= Passage given =

----------------

Guess what inevitably happens. Only about 30 percent get the answers right—far less than half the group will know that the passive voice has two essential elements: a be-verb and a past participle (e.g., was written or were filed). Be-verbs alone (such as is, are, was, and were) aren’t passive. You must have the past participle as well.
So The paper was written by Jill is in passive voice—but The paper is by Jill isn’t, weirdly enough. We still like the active Jill wrote the paper better in most contexts. By the way, my two quiz sentences are She had learned drafting in law school (not passive) and The doctrine is applicable (not passive—though typically inferior to The doctrine applies).
When I gave my quiz at a law firm in New York recently, several foreign lawyers were present—people who grew up in France, Italy, and Chile. They were astounded by their American colleagues’ lack of grammatical knowledge. One French lawyer (who got the questions right) assured me that every third-grader in France knows what passive voice is. Maybe that’s an exaggeration, but it’s no exaggeration to say that every legal writer should know what it is. If you don’t, you’re likely to impair your credibility.
And when it does arise—it will, believe me—you should be savvy enough to know that it isn’t always bad style at all. When the actor is unimportant, for example, the passive voice is perfect. Jane Doe was convicted on three counts of shoplifting is usually preferable to A judge and jury convicted Jane Doe on three counts of shoplifting.

----------------

= Work to complete =
1. According to the passage on passive voice, what two essential elements make up the passive voice?
2. Reproduce the portion of the passage on passive voice between "So The paper" and "The doctrine applies).", inclusive.
3. Decide whether each statement agrees with the passage on passive voice, answering yes or no and quoting the words that settle it: (a) Be-verbs alone are enough to make a sentence passive. (b) The quiz was given at a law firm in New York. (c) The passive voice is perfect when the actor is unimportant.
The lines after the passage on passive voice come from a separate source.

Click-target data
----------------

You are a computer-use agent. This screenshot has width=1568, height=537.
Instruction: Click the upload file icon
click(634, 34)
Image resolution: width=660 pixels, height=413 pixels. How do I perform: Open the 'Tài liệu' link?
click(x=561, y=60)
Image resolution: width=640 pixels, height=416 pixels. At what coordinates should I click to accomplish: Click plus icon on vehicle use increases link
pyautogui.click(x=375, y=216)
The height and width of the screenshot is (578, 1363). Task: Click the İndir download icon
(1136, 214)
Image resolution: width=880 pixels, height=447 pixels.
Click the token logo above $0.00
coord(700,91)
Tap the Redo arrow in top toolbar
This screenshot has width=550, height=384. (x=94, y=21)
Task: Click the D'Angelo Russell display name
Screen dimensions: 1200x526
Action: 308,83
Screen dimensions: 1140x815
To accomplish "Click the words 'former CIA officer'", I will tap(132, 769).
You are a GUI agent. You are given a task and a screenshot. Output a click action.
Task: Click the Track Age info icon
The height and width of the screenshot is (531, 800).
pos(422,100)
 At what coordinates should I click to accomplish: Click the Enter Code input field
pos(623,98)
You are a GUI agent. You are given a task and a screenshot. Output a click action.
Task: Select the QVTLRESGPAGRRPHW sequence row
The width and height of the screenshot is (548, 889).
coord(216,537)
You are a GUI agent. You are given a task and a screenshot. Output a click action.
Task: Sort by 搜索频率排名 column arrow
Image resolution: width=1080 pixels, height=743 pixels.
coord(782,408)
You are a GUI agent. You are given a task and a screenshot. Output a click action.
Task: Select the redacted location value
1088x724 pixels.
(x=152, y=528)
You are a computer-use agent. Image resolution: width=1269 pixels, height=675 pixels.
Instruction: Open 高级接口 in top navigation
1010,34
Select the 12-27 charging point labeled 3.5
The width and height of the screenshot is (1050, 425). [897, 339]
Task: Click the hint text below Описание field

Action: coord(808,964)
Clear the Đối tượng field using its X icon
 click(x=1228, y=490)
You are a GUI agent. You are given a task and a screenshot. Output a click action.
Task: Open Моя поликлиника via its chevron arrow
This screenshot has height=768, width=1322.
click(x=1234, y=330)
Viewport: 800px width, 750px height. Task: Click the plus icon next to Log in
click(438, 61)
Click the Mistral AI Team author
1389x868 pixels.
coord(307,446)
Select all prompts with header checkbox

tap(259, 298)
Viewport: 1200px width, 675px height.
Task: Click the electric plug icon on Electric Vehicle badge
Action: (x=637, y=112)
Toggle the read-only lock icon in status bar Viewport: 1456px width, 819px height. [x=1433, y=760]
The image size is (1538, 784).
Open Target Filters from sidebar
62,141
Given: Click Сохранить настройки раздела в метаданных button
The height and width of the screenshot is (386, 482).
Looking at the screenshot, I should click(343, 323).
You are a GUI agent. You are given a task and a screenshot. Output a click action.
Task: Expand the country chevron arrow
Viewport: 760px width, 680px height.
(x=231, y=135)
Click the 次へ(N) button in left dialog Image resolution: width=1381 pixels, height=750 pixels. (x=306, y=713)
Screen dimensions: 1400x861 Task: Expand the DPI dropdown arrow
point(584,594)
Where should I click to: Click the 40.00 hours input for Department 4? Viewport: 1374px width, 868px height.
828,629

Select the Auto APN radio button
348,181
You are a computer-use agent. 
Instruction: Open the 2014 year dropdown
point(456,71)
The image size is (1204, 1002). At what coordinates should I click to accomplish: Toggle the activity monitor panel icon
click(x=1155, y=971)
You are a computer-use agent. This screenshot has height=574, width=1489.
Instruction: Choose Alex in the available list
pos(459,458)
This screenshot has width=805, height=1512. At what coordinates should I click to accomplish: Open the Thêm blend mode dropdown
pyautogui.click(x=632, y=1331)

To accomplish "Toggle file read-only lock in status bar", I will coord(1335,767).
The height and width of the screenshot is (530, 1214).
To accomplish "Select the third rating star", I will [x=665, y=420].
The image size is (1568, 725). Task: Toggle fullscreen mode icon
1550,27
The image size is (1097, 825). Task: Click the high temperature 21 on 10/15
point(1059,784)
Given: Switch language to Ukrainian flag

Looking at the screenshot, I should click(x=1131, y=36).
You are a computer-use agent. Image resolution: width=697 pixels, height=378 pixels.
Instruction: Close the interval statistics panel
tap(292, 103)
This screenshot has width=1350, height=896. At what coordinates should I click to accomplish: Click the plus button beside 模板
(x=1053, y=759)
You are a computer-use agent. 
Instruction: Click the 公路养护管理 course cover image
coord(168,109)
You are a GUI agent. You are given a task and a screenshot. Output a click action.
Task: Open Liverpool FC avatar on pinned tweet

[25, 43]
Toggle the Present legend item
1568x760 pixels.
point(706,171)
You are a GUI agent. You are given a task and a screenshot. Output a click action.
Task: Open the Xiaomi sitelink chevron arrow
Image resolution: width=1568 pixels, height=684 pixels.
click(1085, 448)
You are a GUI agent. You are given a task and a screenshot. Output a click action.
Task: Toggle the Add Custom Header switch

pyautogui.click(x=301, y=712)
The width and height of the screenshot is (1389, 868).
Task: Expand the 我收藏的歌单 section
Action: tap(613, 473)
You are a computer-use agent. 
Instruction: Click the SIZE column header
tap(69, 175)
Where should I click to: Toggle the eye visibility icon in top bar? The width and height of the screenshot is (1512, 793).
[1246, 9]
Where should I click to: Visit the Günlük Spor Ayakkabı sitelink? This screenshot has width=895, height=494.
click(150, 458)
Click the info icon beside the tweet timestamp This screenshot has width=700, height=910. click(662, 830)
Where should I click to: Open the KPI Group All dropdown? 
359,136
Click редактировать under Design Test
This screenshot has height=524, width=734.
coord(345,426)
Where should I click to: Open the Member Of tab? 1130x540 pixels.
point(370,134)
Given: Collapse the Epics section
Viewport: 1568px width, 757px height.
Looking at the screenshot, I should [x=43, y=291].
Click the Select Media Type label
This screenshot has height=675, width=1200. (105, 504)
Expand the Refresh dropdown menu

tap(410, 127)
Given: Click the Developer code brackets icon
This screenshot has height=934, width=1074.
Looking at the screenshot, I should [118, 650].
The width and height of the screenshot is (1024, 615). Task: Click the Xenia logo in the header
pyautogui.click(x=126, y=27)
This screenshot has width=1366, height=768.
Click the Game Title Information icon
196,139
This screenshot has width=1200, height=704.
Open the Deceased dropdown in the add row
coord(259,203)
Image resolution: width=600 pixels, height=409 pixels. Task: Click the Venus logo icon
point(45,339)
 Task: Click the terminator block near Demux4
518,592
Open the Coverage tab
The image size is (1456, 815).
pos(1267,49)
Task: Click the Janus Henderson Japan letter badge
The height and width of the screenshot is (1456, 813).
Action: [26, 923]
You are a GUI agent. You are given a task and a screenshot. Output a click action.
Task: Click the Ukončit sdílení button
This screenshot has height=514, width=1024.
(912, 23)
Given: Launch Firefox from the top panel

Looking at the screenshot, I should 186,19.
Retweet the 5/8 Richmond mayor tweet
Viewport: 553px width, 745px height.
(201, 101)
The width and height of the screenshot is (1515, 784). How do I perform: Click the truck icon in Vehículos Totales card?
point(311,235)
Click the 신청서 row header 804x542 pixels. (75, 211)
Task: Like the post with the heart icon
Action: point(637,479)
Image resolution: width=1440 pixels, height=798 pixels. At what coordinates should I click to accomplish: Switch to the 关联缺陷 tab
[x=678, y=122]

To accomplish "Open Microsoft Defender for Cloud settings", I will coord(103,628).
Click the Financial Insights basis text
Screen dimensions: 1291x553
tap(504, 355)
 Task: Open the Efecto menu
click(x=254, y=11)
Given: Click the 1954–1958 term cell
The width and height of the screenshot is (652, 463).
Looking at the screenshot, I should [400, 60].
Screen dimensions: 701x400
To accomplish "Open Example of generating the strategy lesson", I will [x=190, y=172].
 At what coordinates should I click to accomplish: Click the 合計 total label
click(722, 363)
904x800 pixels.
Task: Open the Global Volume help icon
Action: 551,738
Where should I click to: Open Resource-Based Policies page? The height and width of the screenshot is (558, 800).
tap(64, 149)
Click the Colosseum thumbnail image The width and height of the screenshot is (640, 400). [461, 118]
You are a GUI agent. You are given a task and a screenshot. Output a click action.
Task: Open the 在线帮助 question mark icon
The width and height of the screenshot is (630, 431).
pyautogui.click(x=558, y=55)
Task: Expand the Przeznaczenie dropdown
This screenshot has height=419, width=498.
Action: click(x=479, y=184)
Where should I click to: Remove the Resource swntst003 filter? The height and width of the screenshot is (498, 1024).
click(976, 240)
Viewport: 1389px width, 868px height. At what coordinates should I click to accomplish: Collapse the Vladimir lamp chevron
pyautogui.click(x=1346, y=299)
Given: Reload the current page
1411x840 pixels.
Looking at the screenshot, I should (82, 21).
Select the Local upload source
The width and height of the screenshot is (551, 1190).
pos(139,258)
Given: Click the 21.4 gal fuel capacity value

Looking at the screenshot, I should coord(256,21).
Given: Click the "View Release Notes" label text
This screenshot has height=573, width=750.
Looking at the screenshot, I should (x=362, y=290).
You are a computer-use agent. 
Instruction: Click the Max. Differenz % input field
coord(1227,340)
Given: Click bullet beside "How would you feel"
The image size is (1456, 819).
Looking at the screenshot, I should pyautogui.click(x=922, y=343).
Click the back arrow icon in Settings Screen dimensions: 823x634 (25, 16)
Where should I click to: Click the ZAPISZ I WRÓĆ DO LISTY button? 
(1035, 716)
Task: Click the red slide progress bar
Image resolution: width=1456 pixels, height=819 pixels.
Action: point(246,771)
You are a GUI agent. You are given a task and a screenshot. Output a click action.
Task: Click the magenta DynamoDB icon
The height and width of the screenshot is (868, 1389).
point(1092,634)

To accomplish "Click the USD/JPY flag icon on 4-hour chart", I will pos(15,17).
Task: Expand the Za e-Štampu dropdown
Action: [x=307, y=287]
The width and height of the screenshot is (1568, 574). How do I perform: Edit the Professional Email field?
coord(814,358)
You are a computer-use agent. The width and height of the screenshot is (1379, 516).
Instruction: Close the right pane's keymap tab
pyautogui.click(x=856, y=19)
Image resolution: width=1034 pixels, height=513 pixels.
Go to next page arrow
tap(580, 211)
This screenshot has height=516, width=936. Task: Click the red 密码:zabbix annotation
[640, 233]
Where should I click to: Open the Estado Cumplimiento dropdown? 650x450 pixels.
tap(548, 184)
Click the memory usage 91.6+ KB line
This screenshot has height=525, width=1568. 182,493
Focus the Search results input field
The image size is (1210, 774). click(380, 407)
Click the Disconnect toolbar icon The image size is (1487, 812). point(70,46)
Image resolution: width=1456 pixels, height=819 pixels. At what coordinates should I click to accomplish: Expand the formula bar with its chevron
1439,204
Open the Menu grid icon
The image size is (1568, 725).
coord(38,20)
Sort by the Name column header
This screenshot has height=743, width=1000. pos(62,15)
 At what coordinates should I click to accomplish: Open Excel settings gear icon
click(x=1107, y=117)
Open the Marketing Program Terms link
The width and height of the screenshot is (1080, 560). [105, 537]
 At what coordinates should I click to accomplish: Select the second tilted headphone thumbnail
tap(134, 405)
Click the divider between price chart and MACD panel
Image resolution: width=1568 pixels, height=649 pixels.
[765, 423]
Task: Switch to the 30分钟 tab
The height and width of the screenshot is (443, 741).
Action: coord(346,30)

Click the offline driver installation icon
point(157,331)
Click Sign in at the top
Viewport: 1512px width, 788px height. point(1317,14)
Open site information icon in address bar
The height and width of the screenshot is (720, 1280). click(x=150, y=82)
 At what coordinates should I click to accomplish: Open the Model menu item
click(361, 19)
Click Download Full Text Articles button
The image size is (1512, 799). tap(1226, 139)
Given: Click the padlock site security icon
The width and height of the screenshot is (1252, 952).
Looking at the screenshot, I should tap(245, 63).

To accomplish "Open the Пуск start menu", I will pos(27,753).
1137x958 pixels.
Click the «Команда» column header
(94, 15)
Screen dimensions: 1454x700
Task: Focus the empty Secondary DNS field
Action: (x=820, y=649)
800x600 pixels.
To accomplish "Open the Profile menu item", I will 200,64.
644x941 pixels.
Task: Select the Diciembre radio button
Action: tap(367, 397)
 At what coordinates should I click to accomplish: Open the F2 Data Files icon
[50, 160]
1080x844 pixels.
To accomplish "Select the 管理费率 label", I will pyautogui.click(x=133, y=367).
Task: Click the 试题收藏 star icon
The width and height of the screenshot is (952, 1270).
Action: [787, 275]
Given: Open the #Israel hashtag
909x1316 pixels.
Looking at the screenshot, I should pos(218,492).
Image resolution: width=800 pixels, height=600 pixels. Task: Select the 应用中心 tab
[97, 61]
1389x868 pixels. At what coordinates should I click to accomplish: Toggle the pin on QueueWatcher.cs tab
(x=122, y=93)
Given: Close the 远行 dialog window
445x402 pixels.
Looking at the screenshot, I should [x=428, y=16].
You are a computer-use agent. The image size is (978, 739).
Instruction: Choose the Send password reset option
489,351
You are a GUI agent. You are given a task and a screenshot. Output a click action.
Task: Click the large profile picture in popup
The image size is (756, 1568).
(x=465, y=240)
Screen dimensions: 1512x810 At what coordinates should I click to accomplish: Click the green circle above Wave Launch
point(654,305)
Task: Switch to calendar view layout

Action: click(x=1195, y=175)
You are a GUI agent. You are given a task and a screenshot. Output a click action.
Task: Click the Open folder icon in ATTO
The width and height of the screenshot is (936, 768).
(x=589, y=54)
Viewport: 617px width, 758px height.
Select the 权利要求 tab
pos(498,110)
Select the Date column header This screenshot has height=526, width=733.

----------------

= Task-by-task solutions =
1. A be-verb and a past participle.

2.
So The paper was written by Jill is in passive voice—but The paper is by Jill isn’t, weirdly enough. We still like the active Jill wrote the paper better in most contexts. By the way, my two quiz sentences are She had learned drafting in law school (not passive) and The doctrine is applicable (not passive—though typically inferior to The doctrine applies).

3.
(a) No: "Be-verbs alone (such as is, are, was, and were) aren’t passive."
(b) Yes: "When I gave my quiz at a law firm in New York recently"
(c) Yes: "When the actor is unimportant, for example, the passive voice is perfect."